I’m pleased to share that the state legislature passed a bill that will create additional avenues to help meet the mental and chemical health needs of all Minnesotans. The bill is the result of years of advocacy and feedback from multiple stakeholders, including people served by the system, leaders in our field, providers and communities.
Loan forgiveness for LADCs
Licensed Alcohol and Drug Counselors (LADCs) are now eligible for the state’s loan forgiveness program for health care professionals serving high-need areas. LADCs are critical providers in our community and being able to qualify for loan forgiveness helps retain providers and recognizes the field as an important part of the healthcare continuum.
Cultural competency continuing education standards
Mental health professionals need to complete continuing education standards to stay current with their licensure. The new bill includes basic requirements for a portion of those continuing education credits to be related to cultural competency. Cultural competency requirements mean that all of us in the field will be accountable for continuing to learn about how to effectively provide treatment and services to an increasingly diverse state.
Cultural diversity standards for licensing boards
State licensing boards for psychology, social work, marriage and family therapy, and behavioral health now all have comparable requirements for regional and cultural diversity membership. Having licensing boards that reflect our state will ensure that more voices, experiences, and worldviews are considered when boards are making critical decisions that impact our field and workforce. Who is at the table and who gets to make these decisions matter. Leadership and representation on our licensing boards matter.
Funding to increase the number of clinical supervisors from Black, Indigenous, People of Color (BIPOC) and other underrepresented communities
There is funding to support the pathway for licensed mental health providers from Black, Indigenous, People of Color (BIPOC) and other underrepresented communities to become board-approved supervisors in their respective fields. As I wrote above about the licensing boards, representation in leadership matters. This will lessen the economic burden and remove barriers for our leaders today and tomorrow who will be responsible for training and supporting new generations of our workforce. It is critical that they reflect the people of our state.
Expanding mental health practitioner roles
The term “mental health practitioner” now includes undergraduate and graduate psychology, social work, and counseling students in formal practicum/internship placements.

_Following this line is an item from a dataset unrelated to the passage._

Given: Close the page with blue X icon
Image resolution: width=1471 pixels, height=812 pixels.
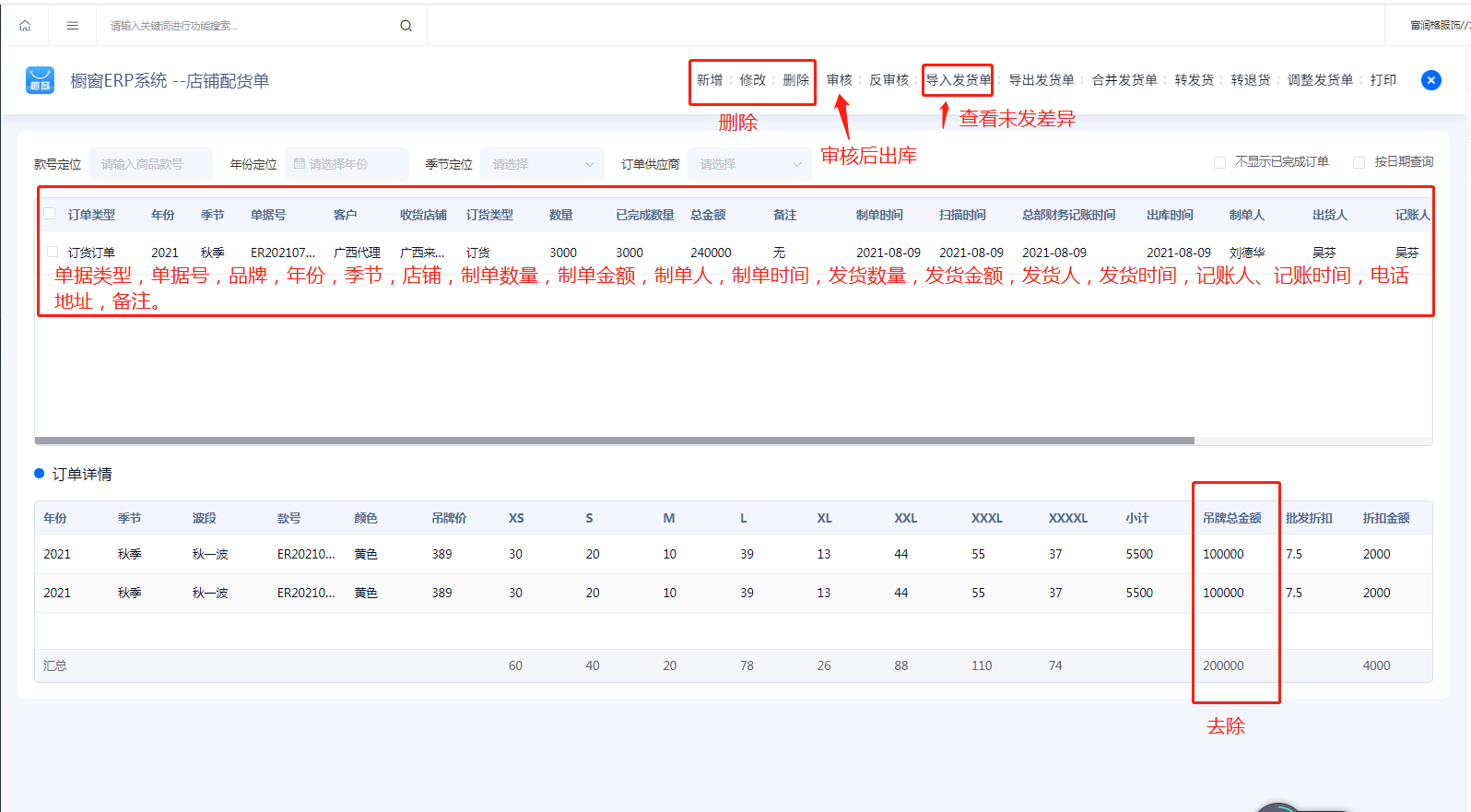Looking at the screenshot, I should [1430, 80].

This change will allow us to move upstream in how we recruit and retain staff in our field. Fewer students will need to choose between working to support their families or completing their internship and college education. This also means we’ve just opened up an entire workforce that wasn’t available before.

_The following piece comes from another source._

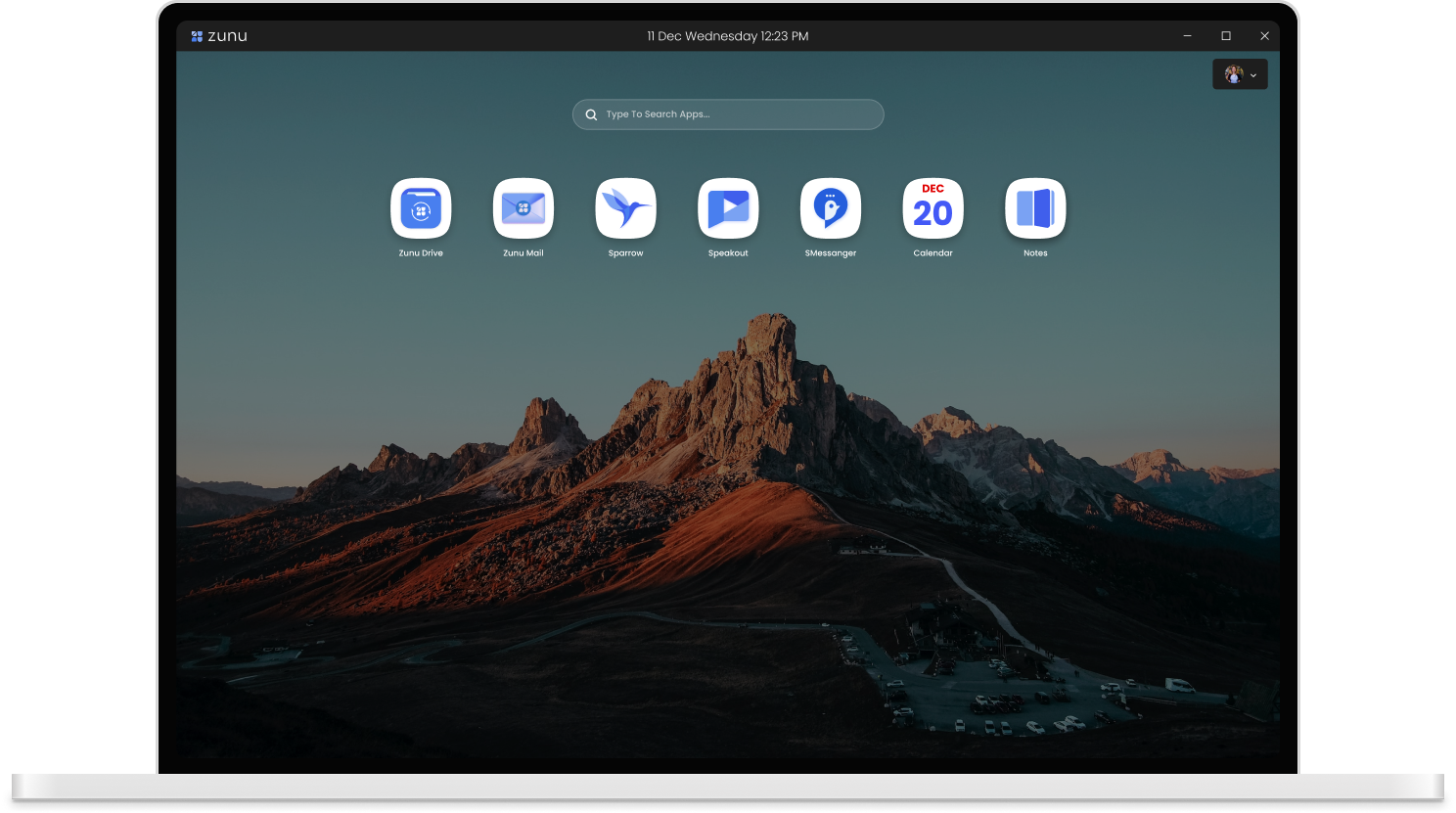Launch Zunu Mail envelope icon

(x=523, y=208)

The creation of a statewide, culturally responsive mental health task force
This taskforce will provide ongoing recommendations to the legislature, licensing boards and mental health service providers to continuously improve our mental health and SUDs system.

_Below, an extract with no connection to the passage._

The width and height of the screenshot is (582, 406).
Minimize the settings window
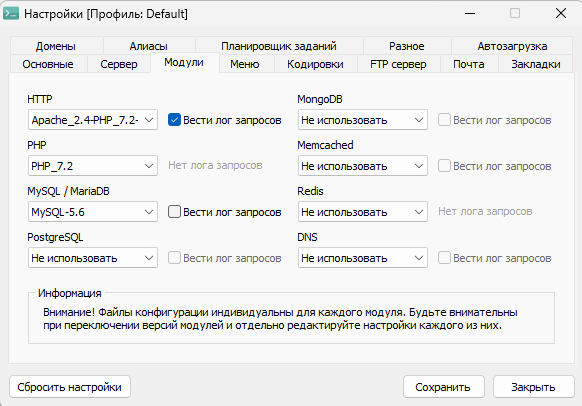point(470,14)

These changes will go a long way in addressing workforce shortages in the mental health/SUDs system, both in urban and rural communities. While I am deeply heartened by how far we were able to get with the workforce bill, there were a few things that didn’t get included that I hope we can remain in dialogue about.
Examining barriers to licensure
The aspect of this legislation that was not included but is one of the closest to my heart is the creation of a task force to review and recommend solutions regarding barriers to licensure. In my career as a mental health provider and supervisor, I have seen talented, well-qualified colleagues struggle to navigate the path to licensure. More often than not, these providers are first generation college students, or identify as BIPOC, or grew up speaking a language other than English, or all three. It is heartbreaking to see competent and smart clinicians repeatedly fail their licensing exam.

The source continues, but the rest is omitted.